SOURCE DATA |
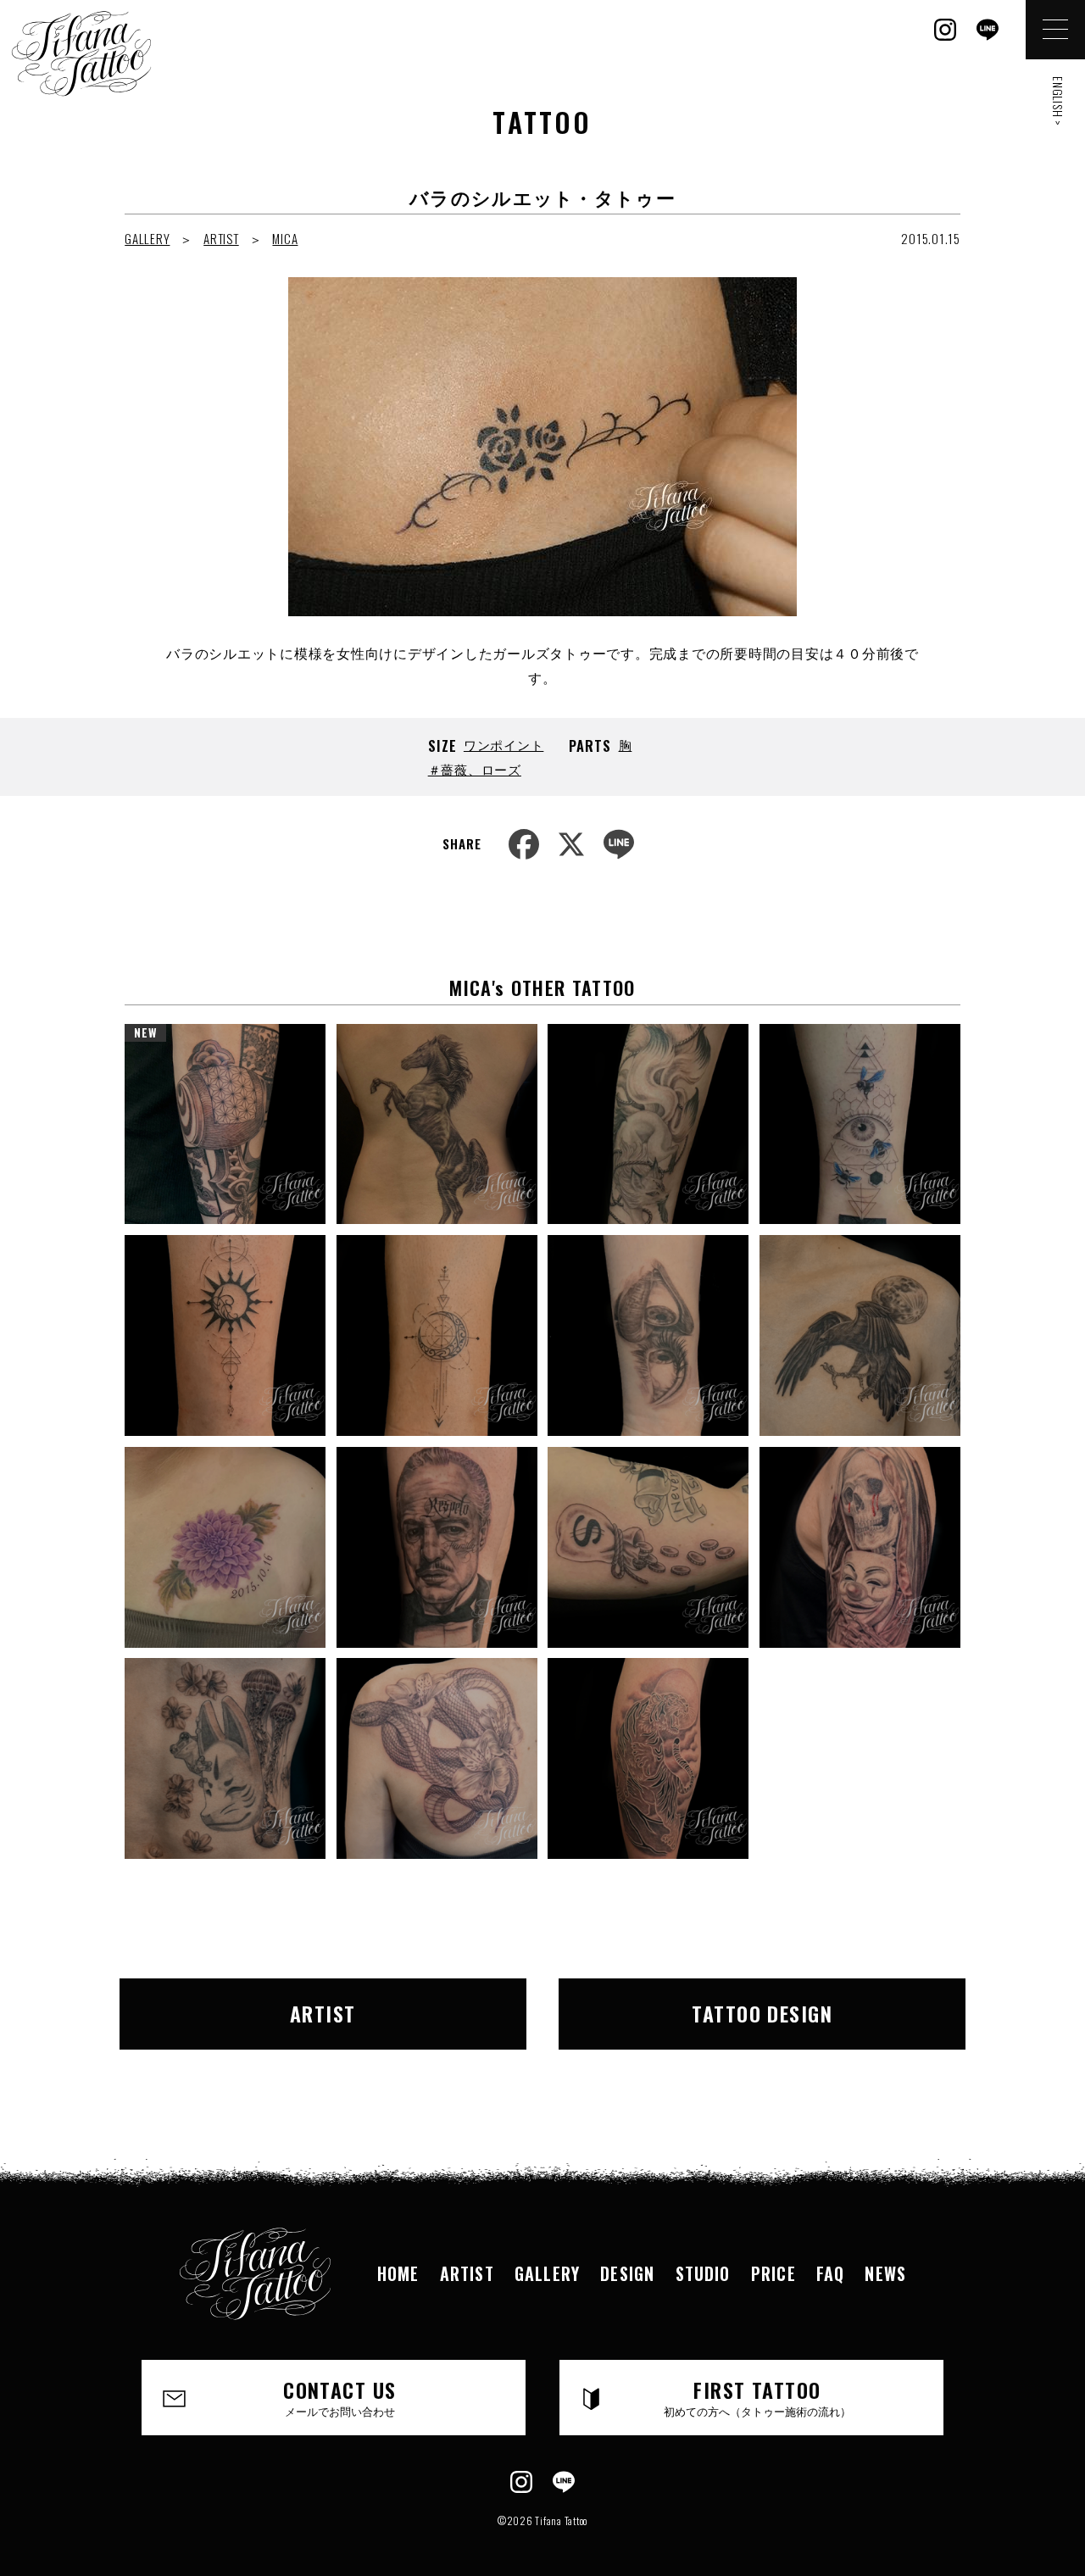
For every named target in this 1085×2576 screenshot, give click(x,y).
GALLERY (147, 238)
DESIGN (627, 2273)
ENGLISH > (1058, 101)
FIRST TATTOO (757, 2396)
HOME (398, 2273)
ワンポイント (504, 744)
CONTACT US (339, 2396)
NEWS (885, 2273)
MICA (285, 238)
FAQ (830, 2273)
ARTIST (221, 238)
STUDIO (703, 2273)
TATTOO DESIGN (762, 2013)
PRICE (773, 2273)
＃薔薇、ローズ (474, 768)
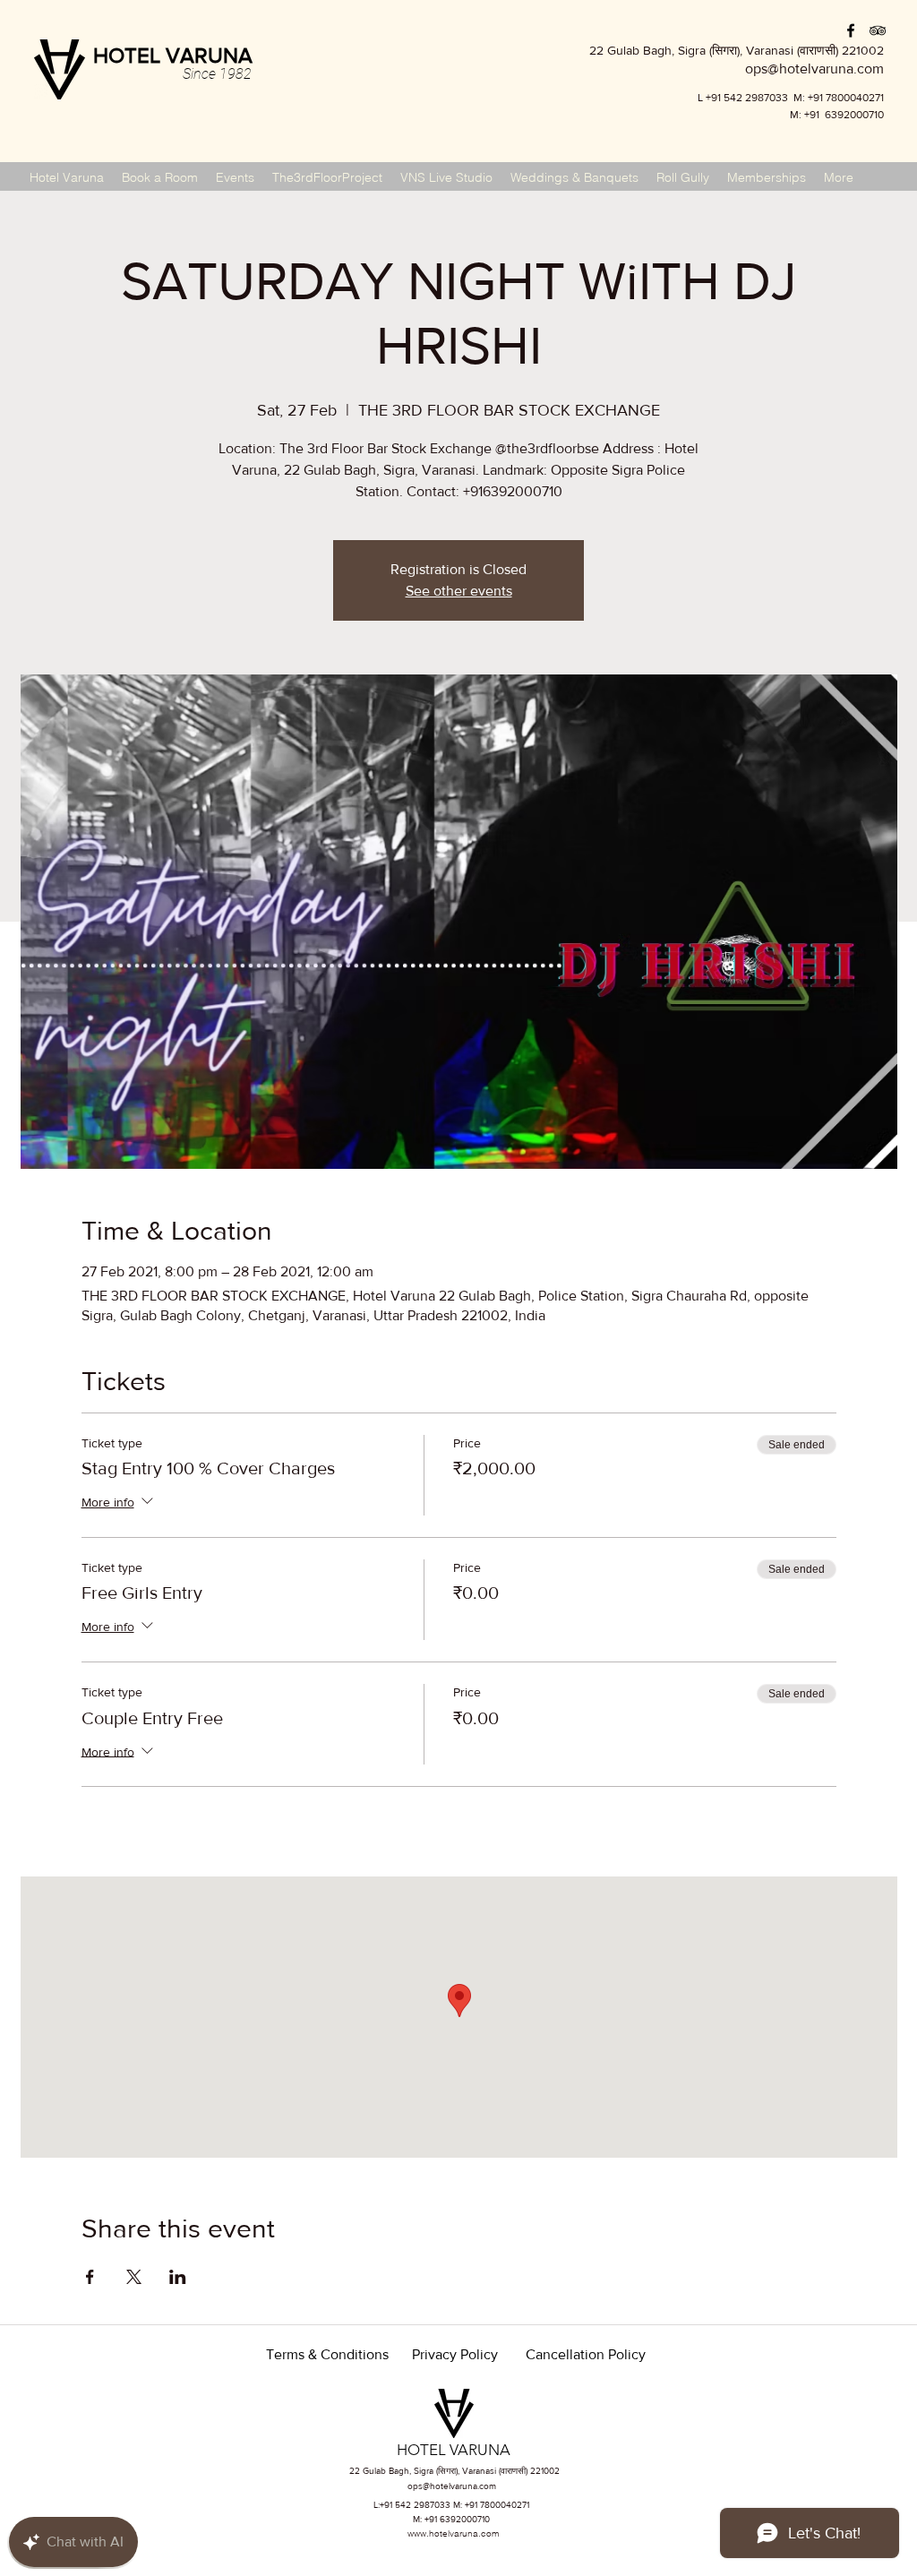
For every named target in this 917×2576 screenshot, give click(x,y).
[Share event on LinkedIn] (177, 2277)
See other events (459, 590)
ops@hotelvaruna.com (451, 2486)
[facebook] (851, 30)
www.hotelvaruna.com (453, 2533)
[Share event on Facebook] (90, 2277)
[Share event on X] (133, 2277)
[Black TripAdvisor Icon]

INSTRUCTIONS TO FOLLOW | Within the data above, repeat exactly the lines from the one bearing "STUDIO (703, 2273)" through the one bearing "[facebook] (851, 30)". Include no pictures and nothing else.

OUTPUT BELOW |
STUDIO (703, 2273)
TATTOO DESIGN (762, 2013)
PRICE (773, 2273)
＃薔薇、ローズ (474, 768)
For every named target in this 917×2576 screenshot, give click(x,y).
[Share event on LinkedIn] (177, 2277)
See other events (459, 590)
ops@hotelvaruna.com (451, 2486)
[facebook] (851, 30)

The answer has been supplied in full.